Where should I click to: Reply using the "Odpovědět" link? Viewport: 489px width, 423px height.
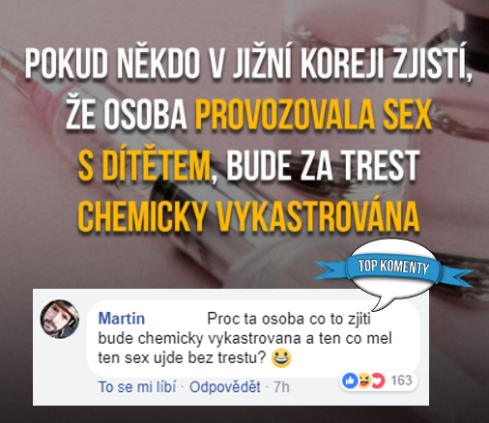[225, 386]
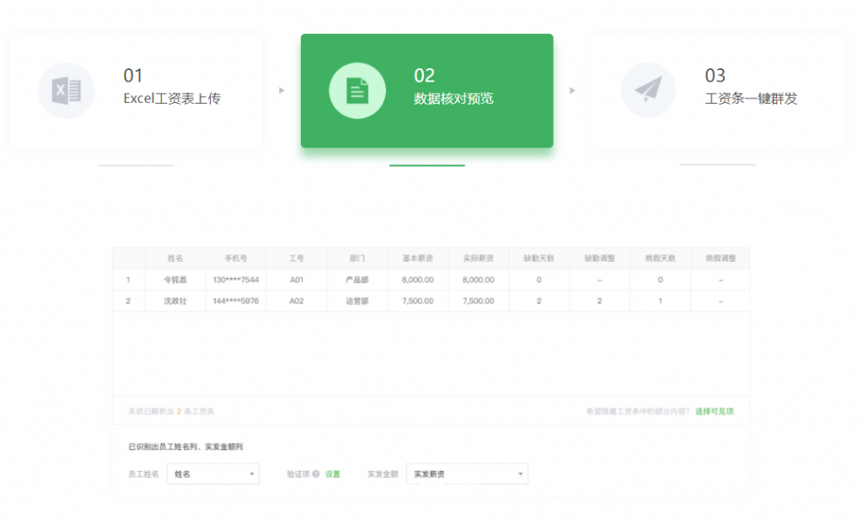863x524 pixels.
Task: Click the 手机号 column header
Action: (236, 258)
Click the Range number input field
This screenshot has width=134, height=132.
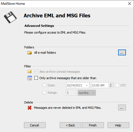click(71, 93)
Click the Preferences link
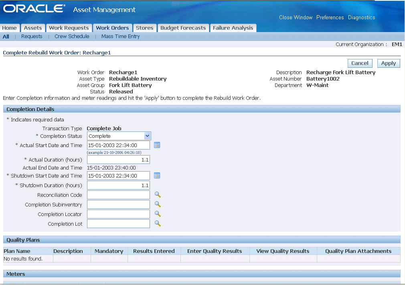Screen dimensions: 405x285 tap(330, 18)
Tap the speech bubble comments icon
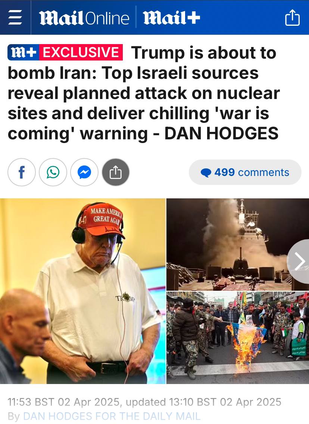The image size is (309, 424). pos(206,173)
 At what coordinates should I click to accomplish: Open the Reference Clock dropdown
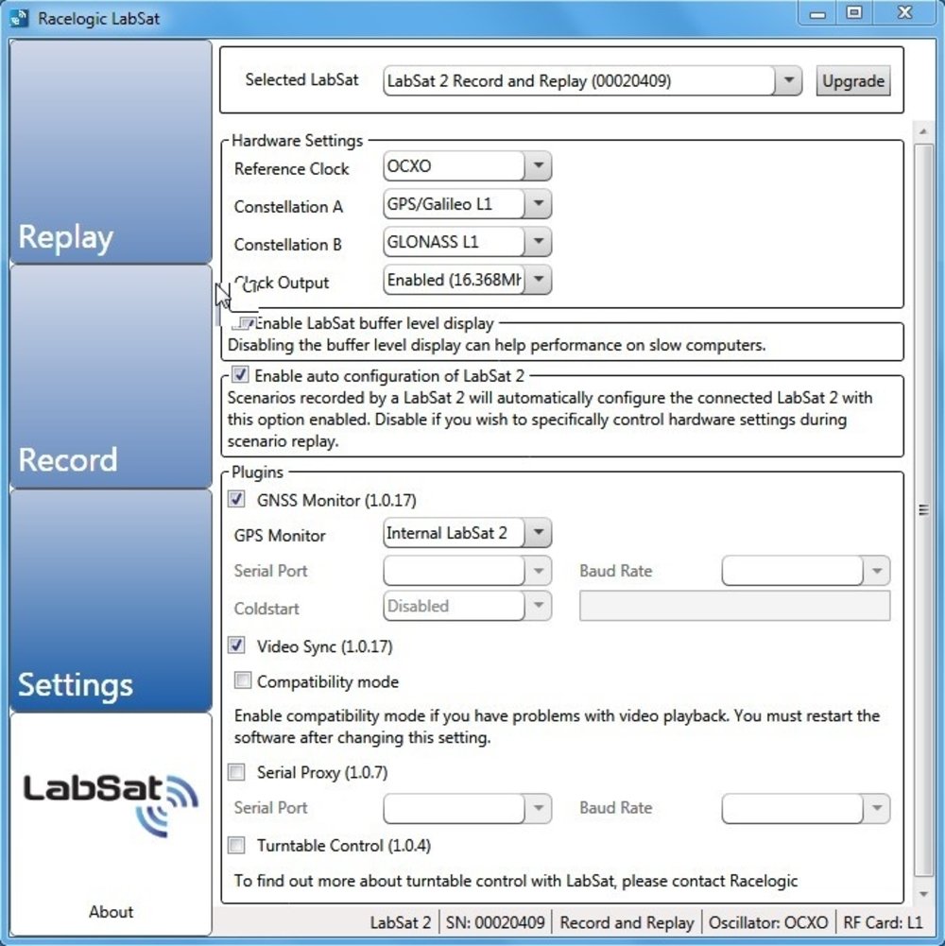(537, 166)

§ **YOUR INSTRUCTIONS**: Repeat the records exactly, without the pictures.

§ **TASK SOLUTION**:
Where should I click to: Reply using the "Odpovědět" link? Viewport: 489px width, 423px height.
[225, 386]
863x524 pixels.
Task: Click the 手机号 column header
Action: (236, 258)
Click the Range number input field
This screenshot has width=134, height=132.
click(71, 93)
Click the Preferences link
Screen dimensions: 405x285 tap(330, 18)
Tap the speech bubble comments icon
The image size is (309, 424). pos(206,173)
 At what coordinates should I click to accomplish: Open the Reference Clock dropdown
(537, 166)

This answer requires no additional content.